Many business forums, podcasts, and books talk about team performance and its impact on your business’ bottom line. One thing that is less discussed is CLIENT performance. When it comes to law firm clients, one clear distinction is vital to get a handle on the profitability of your law firm and grasp which are the best clients to help further your business.
One of the ways to analyze client performance is by getting a handle on your realization rates. Realization rate means more than billable hours. Understanding how to track, analyze and get the most out of your realization rate is vital and plays into the overall picture of client performance.
Realization Rates Defined
As a law firm owner, you are likely very familiar with this term, but it is always best to clearly define our terms before drilling down. Realization rate measures the difference between what you record as time and what percentage of that time is paid by the client. If you work 16 billable hours for a client, but four of those hours get written off or challenged, you have a 75-percent realization rate because the client is actually paying for only 12 hours.
Effectively Tracking Realization Rate
Before we talk about changing your realization rate, we must first ensure it is accurately recorded and analyzed. This is where your software choices come into play. What are you using to track the accounting for your firm? Is it QuickBooks or another generic accounting system? Those can be great as a backbone, but in order to effectively track crucial KPIs in your firm, you will need an industry-specific software built to complement and integrate with your accounting program.
Katina Peters, our resident legal expert, recently wrote a blog featured on UpTime Legal Systems that dives a little further into important KPIs and software considerations.
Raising Your Realization Rate
If you’ve already been tracking these numbers, you may be wondering, “How do I raise our realization rate?” Begin by investing in the client. It’s crucial to come from a mindset of serving your clients and providing what’s in their best interest, while also communicating the value they are receiving, so they truly understand the benefit. Any variance in their perception of value can lead to the client refusing to pay for time rendered or asking for a reduction in fees. The more you know about your client, the less likely you are to miss the mark on billable hours. Plus, clients appreciate a personal touch and want to feel that you are advocating for them. If they understand that you have their best interest at heart, they will be less likely to challenge your work.

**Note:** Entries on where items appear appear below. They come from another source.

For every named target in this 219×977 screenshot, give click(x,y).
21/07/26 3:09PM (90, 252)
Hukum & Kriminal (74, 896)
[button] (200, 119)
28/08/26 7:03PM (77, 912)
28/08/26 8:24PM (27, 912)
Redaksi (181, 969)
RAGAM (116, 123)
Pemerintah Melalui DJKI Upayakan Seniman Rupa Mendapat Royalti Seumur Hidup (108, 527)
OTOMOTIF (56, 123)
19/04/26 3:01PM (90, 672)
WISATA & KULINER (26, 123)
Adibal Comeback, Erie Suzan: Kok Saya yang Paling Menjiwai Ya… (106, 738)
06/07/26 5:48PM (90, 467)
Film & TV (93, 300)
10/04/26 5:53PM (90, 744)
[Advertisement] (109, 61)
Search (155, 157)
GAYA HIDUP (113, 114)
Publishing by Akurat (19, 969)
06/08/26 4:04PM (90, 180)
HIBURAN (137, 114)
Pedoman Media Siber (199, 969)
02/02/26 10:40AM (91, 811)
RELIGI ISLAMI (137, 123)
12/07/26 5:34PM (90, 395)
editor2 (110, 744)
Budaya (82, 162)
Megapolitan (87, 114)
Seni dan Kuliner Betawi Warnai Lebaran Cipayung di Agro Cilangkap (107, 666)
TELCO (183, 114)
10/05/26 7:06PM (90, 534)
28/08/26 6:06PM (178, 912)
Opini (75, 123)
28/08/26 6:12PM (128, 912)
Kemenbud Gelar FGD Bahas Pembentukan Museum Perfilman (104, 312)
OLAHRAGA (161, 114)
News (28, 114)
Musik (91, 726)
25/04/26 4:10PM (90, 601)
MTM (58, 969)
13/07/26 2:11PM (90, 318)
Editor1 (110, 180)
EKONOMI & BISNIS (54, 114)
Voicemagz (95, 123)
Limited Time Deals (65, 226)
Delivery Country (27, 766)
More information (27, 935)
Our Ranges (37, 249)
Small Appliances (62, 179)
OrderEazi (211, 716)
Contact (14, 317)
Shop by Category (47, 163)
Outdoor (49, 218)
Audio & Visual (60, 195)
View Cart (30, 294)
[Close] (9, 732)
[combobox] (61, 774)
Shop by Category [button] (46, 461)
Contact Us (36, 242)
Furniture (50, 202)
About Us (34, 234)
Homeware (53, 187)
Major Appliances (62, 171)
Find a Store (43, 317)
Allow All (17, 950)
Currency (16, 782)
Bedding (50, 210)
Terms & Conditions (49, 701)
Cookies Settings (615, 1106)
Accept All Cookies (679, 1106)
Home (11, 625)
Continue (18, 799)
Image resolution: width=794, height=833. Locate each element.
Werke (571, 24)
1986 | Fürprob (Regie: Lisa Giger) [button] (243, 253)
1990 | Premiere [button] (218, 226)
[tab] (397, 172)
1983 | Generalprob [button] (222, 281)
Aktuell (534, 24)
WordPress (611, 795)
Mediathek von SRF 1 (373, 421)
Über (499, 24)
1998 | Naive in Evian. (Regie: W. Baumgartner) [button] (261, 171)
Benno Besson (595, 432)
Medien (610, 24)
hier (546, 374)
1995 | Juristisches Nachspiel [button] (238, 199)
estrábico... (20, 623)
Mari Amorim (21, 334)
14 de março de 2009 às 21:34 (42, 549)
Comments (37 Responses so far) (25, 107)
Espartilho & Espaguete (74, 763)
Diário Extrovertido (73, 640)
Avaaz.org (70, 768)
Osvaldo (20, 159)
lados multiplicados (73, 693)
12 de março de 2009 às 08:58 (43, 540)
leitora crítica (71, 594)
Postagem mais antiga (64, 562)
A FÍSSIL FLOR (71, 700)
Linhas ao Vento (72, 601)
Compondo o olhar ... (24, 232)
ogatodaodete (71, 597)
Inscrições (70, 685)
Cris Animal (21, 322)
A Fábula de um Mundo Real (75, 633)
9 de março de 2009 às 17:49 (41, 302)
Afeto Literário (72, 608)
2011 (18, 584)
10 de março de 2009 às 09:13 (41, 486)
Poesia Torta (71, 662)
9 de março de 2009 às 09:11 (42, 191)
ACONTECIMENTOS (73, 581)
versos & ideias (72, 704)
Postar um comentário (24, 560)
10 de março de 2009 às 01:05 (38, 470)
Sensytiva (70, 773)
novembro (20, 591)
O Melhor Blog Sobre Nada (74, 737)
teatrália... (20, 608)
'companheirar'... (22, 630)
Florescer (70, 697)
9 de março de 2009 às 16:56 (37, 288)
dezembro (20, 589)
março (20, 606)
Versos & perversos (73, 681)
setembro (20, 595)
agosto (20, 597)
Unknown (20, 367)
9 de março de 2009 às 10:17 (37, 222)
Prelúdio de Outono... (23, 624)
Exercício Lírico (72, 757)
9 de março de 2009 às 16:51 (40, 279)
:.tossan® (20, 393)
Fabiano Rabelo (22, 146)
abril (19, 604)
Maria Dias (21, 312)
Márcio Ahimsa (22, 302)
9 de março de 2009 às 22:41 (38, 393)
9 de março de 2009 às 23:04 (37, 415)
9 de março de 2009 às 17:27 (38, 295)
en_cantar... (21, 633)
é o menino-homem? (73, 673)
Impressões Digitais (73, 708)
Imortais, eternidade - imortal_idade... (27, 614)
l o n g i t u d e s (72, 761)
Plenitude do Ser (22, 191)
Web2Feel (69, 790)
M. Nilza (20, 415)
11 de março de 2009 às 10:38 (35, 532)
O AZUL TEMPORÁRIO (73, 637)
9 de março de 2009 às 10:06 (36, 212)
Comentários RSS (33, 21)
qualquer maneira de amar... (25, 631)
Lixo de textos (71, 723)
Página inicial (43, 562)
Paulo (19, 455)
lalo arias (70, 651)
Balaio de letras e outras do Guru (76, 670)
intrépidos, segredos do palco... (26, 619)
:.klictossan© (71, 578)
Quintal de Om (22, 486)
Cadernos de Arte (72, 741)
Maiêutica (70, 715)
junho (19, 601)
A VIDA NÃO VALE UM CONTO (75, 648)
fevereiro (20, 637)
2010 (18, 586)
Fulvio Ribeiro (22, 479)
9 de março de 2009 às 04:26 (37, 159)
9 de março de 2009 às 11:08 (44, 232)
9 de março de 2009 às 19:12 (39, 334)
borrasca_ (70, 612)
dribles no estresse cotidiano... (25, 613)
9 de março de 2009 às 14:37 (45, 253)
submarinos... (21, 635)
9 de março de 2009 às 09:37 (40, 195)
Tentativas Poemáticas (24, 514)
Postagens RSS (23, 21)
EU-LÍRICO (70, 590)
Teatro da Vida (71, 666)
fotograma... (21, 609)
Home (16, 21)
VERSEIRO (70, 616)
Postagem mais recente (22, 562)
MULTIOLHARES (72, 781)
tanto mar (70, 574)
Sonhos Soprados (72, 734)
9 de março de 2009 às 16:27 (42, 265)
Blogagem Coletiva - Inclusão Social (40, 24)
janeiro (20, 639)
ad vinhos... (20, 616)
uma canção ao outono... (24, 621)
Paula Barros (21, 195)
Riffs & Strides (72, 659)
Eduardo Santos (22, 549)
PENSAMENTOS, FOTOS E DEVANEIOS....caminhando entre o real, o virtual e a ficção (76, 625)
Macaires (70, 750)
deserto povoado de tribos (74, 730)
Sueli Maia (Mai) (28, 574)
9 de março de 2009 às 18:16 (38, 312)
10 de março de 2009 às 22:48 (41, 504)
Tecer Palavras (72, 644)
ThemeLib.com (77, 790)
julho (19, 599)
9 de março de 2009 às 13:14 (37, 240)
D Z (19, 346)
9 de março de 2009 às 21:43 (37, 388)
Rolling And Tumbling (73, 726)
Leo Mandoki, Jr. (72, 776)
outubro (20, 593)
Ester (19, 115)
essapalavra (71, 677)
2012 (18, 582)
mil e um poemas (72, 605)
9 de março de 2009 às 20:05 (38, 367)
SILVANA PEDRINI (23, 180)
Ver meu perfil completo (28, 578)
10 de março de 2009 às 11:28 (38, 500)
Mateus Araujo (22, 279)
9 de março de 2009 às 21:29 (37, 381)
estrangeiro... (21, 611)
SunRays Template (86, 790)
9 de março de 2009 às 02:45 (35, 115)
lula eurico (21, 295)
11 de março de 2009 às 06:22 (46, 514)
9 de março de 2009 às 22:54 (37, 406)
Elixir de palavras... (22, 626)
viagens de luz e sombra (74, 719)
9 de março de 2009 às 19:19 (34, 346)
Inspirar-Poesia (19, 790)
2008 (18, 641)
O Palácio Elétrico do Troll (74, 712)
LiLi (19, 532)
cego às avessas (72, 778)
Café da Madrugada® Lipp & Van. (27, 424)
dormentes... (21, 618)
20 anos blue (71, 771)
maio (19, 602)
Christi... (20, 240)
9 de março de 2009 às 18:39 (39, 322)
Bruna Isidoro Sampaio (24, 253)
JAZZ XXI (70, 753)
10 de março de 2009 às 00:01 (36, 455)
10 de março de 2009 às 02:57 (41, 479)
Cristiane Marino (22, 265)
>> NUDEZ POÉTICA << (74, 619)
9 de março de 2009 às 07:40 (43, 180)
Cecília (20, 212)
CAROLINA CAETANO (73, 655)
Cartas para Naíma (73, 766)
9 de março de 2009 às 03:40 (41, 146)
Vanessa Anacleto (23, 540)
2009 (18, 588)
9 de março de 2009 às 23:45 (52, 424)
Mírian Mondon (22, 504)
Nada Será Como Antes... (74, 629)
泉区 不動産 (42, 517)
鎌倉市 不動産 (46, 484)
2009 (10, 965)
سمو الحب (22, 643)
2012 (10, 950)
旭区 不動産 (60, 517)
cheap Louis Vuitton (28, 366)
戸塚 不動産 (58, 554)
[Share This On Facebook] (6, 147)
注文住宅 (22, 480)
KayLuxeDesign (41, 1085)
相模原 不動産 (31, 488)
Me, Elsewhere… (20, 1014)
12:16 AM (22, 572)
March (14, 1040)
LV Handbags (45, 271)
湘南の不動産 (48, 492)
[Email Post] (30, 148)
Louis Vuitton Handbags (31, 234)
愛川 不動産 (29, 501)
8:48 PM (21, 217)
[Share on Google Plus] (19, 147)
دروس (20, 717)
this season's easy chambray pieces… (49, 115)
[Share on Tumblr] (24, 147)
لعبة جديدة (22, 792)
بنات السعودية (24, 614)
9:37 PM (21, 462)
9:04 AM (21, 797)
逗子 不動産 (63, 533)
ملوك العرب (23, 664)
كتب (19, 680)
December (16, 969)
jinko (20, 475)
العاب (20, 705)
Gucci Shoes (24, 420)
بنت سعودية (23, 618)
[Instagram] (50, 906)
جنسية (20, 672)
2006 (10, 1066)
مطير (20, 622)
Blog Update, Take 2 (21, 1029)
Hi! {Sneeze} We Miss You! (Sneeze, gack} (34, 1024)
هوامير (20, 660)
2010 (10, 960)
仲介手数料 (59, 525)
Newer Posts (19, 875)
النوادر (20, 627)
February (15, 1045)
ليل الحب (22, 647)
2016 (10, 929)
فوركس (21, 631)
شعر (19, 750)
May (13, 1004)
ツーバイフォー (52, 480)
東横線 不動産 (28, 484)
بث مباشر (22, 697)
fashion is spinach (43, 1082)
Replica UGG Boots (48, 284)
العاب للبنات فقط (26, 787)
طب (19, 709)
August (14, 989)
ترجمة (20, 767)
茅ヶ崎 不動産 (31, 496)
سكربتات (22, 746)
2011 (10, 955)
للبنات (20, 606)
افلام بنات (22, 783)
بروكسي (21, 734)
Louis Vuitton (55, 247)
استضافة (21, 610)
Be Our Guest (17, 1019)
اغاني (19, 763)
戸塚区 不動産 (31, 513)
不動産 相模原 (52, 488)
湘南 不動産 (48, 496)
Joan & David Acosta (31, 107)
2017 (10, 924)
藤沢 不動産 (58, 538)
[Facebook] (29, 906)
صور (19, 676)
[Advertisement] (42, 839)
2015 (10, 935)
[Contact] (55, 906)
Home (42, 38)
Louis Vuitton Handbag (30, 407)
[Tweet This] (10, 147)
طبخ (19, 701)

It is also important to make sure all billing practices are consistent in your firm. Ensure all attorneys are keeping to the established timeline and noting all conversations with the client regarding bill structure. Before taking on a client or project, set the expectations for number of hours that should be spent and clearly communicate billing expectations to the client up front.
When to fire a client?
It’s important to empower your clients, giving them a breakdown of the value you are providing. It is normal for them to want to know what they are paying for, and the responsibility to communicate that value falls on your firm. The cost of your services goes beyond hours alone and are also a reflection of your firm’s expertise and the complexity of the case among other factors. If a client is continually asking to write time off or challenging the value of billable hours, it may be time to let them go.
Finding the right client to help reach your realization goals starts with attitude and performance. Connecting with a client is paramount, so go into every meeting with an open mind and be a good listener. Pay attention to details and determine if a client is sincere in their expectations. It might take more than an initial meeting, but clients’ questions will tip their hand. Are they looking to write time off immediately? Are they asking for shortcuts or loopholes? Do they truly see the value in the work you are doing for them and the expertise you have to offer? Any uneasiness should be noted and could ultimately lead to declining to represent the client.
Using Concrete Numbers to Drive Growth
Going beyond how you feel when you work with that client, which can be subjective, realization rates are more concrete and can give a good snapshot of the profitability of each case. These are your billable hours and your time is valuable.
Another aspect to consider is that, statistically, smaller more difficult clients cost much more administratively while simultaneously distracting your firm from performing well for your good clients. Taking the time to analyze the number of clients in each stratum of revenue can help your firm decide what clients are providing the profit to move your firm forward. This provides valuable marketing insights for advertising spend as well. Are businesses in a certain industry a really great match? Now you have a new focus and can gain more of your most ideal, profitable clients. Making the time to analyze these numbers and think strategically about the results will help to retain quality clients, enhance your credibility and help your firm grow.